Eine Steuerreform, ein kostenloses Bildungssystem sowie eine neue Verfassung – so lauten die drei Hauptpunkte in Bachelets Wahlprogramm. Damit greift sie zentrale Forderungen aus dem Protestjahr 2011 auf, doch der Teufel steckt im Detail. Aufschlussreich ist der ziemlich detaillierte Fahrplan, den die Sozialistin drei Wochen vor der Wahl vorstellte: Innerhalb von hundert Tagen nach ihrem Amtsantritt im März 2014 soll es einen Gesetzentwurf mit dem Ziel geben, die Geschäftemacherei „im gesamten Bildungswesen“ zu beenden, doch im Hochschulbereich werde es sechs Jahre dauern, bis die „effektive universelle Kostenfreiheit“ erlangt sei. Privatschulen soll es auch weiterhin geben.
Ermöglicht werden soll die Bildungsreform durch eine schrittweise höhere Besteuerung von Unternehmen. Stärken will Bachelet zudem die Verhandlungsposition der Gewerkschaften. Für einen Gesetzentwurf zur Homoehe soll es eine „offene Debatte mit breiter Beteiligung“ geben. Bisweilen scheint es jedoch, die künftige Staatschefin wolle es möglichst allen Recht machen, auch dem Unternehmerlager. Letzteres hat sich der Nueva Mayoría bereits demonstrativ zugewandt.
Eine Verfassunggebende Versammlung, wie sie von großen Teilen der Linken gefordert wird und auf breite Zustimmung bei der Bevölkerung stößt, bleibt unwahrscheinlich. Bachelet will sich auf einen „legalen und verfassungsmäßigen Weg“ konzentrieren, die Hauptrolle käme damit dem neugewählten Parlament zu. Das wiederum wird auch künftig vom Parteienestablishment der letzten Jahrzehnte dominiert werden, das gründlich diskreditiert ist: Vier Fünftel aller Chilenen wollen sich mit keiner Partei identifizieren.
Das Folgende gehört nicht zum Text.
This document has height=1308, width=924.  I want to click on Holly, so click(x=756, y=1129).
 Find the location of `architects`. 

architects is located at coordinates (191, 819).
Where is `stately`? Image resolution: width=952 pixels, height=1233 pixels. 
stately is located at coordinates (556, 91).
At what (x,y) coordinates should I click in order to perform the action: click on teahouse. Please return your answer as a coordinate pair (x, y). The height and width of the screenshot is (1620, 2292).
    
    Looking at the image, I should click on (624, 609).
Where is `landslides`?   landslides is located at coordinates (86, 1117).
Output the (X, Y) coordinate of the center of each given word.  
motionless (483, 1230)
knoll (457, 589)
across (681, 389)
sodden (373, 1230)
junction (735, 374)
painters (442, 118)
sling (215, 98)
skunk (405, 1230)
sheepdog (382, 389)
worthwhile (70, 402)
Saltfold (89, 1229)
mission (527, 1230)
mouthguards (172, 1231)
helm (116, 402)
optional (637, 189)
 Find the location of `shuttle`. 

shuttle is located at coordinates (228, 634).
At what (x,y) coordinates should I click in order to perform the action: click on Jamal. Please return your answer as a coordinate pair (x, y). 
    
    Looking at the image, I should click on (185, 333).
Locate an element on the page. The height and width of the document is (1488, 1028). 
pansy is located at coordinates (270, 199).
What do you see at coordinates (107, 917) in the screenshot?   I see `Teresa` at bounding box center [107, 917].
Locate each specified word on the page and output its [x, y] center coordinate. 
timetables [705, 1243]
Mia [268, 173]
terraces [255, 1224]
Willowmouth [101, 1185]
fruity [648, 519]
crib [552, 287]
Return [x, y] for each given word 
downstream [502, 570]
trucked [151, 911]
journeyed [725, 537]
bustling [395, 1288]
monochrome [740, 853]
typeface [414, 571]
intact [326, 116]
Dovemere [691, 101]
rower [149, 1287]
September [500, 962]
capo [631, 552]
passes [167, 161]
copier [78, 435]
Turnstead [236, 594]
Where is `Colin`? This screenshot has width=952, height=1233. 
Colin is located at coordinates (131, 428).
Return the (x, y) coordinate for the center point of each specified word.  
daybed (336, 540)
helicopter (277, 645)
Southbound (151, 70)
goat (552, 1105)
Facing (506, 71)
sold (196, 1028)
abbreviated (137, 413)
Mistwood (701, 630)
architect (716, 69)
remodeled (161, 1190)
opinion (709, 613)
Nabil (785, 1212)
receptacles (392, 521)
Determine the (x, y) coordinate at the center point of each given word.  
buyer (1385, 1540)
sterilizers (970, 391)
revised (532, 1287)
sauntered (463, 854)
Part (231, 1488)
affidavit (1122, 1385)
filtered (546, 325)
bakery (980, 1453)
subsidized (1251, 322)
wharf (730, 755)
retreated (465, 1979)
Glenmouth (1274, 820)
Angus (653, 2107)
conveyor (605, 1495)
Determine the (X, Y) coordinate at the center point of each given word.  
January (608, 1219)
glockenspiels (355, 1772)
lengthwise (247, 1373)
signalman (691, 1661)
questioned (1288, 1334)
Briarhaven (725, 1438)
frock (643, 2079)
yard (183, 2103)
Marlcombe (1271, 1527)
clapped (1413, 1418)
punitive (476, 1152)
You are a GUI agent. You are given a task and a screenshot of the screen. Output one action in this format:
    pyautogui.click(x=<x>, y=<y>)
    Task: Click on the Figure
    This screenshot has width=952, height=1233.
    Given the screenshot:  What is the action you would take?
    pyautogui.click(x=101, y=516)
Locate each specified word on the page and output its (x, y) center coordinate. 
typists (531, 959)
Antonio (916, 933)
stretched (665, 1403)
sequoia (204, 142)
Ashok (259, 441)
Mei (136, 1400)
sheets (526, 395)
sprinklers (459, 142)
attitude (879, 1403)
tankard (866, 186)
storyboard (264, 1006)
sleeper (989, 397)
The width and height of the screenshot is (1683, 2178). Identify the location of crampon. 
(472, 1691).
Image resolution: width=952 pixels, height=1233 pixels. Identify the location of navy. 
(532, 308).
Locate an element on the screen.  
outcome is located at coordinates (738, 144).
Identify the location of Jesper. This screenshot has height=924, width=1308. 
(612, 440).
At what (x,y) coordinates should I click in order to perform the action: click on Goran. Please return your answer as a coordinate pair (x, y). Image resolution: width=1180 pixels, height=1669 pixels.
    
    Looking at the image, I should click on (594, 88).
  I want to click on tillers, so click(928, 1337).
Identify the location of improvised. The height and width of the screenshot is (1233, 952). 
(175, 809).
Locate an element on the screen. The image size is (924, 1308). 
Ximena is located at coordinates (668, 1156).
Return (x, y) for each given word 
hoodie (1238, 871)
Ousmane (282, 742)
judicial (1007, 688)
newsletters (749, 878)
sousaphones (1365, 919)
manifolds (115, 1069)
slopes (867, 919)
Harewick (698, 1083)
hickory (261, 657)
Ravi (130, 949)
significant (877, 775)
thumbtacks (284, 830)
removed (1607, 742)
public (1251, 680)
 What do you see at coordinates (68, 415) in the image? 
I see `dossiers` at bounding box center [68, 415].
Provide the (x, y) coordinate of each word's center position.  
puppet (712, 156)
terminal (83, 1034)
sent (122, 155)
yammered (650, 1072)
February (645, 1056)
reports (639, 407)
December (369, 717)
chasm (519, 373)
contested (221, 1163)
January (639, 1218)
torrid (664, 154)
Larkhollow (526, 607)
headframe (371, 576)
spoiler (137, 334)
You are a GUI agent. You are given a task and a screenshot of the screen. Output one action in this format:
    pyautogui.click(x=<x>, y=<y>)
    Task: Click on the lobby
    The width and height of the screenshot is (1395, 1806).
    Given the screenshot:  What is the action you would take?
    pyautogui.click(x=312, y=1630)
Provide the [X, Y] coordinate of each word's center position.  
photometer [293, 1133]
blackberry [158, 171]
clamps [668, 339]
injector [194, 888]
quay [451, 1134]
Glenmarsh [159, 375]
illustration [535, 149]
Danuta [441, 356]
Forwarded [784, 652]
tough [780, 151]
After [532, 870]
Doch Pinochets eigenwilliges „binominales“ Mehrheitswahlrecht lässt politischen Kräften außerhalb der beiden dominierenden Machtblöcke keine Chance, es garantiert dem unterlegenen Lager fast dieselbe Anzahl von Abgeordneten und Senatoren wie den Siegern.
Für die kommende Wahl hat Bachelet die Concertación, die Umfragen zufolge selbst von der breiten Ablehnung von Piñeras „Allianz“-Regierung nicht profitieren konnte, nach links geöffnet. Das Mitte-Links-Bündnis „Nueva Mayoría“ (Neue Mehrheit) umfasst nun neben Christ- und Sozialdemokraten die Kommunistische Partei, zwei kleinere Linksparteien sowie linksliberale „Unabhängige“. Aus diesem Spektrum werden je zwei Kandidaten in einem komplizierten Aushandlungsprozess für die Wahlkreise ausgewählt, drunter auch Camila Vallejo.
Bereits vor vier Jahren hatten ähnliche Absprachen die Wahl dreier kommunistischer Abgeordneter ermöglicht. Diesen Pragmatismus setzte die KP-Führung fort, als sie einwilligte, ganz offiziell in die Nueva Mayoría einzusteigen – trotz lauten Grummelns an der Basis, an der diese Linie häufig als Abrücken von den sozialen Bewegungen oder Kooptierung durch die Concertación interpretiert wird.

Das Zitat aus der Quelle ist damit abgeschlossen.